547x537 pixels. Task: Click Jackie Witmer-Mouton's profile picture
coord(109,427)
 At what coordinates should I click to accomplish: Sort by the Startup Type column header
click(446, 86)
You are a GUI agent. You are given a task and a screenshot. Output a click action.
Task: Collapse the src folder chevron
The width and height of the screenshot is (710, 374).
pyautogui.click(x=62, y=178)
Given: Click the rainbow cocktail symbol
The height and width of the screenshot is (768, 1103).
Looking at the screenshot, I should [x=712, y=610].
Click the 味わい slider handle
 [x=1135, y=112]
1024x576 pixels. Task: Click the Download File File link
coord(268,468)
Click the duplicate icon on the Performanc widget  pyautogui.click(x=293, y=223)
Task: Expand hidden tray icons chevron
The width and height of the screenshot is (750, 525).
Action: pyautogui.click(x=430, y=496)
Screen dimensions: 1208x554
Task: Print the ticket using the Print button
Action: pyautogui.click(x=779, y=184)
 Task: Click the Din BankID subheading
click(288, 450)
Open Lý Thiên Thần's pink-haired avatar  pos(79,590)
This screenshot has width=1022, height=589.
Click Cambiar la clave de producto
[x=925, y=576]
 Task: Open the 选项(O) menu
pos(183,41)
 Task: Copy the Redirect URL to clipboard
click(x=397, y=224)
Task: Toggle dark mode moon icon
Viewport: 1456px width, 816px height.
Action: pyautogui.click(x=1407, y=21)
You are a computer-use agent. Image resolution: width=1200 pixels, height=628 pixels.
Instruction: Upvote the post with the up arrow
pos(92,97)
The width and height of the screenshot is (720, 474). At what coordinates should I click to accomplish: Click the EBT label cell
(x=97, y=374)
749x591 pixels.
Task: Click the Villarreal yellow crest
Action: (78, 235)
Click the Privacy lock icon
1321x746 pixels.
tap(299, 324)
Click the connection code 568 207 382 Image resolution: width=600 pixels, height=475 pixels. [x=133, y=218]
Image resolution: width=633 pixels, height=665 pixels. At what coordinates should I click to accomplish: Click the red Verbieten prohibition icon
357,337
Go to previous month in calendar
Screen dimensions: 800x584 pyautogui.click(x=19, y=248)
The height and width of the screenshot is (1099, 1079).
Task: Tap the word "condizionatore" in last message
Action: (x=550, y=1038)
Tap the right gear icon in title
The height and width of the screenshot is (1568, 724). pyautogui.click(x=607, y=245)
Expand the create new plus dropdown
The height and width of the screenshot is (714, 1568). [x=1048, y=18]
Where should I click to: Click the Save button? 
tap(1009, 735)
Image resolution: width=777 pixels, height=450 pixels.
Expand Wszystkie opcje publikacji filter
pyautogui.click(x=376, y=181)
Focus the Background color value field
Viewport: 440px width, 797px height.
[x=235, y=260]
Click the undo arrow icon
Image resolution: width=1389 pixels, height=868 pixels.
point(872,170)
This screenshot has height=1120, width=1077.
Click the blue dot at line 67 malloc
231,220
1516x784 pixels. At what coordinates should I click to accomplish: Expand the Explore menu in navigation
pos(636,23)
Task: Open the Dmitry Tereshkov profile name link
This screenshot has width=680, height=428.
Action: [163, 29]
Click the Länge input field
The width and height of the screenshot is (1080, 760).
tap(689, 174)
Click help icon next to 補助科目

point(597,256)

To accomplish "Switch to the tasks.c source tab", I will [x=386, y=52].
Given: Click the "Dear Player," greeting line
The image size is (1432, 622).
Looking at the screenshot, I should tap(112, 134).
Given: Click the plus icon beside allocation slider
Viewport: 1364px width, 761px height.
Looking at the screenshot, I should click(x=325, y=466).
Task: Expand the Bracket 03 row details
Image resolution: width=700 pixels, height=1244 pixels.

========

If a line above holds the string "chevron", copy it out.

Response area:
Task: Collapse the src folder chevron
Task: Expand hidden tray icons chevron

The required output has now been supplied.